- WHAT THE EXERCISE ASKS: Setting pictures aside, output exactly the lines from the start of the records to the line with "Viewport: 560px width, 329px height.", that line included.

BEGIN

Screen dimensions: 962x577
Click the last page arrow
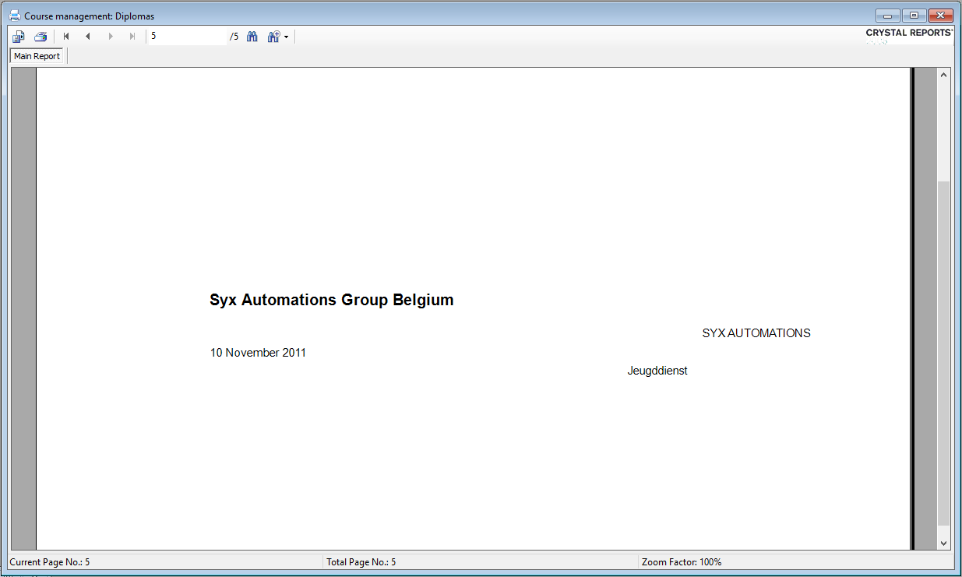[132, 37]
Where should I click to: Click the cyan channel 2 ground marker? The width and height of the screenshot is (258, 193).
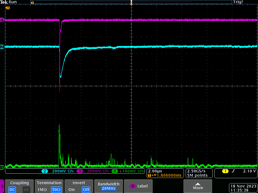[x=2, y=47]
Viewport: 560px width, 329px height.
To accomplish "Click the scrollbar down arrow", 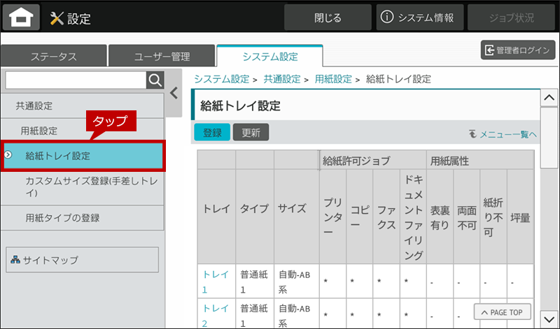I will click(x=549, y=319).
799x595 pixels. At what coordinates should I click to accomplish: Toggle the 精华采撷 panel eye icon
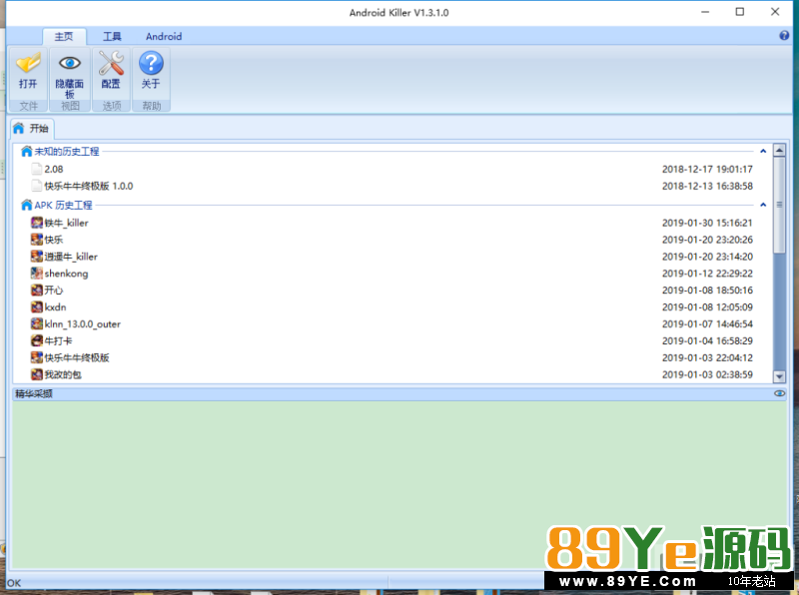pos(779,394)
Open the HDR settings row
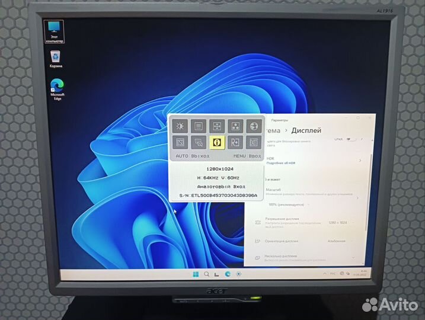This screenshot has width=425, height=320. tap(314, 161)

END

- ANSWER FOR THIS EXERCISE:
Screen dimensions: 962x577
Click the last page arrow
[132, 37]
Where should I click to: Click the cyan channel 2 ground marker? The width and height of the screenshot is (258, 193).
[x=2, y=47]
Viewport: 560px width, 329px height.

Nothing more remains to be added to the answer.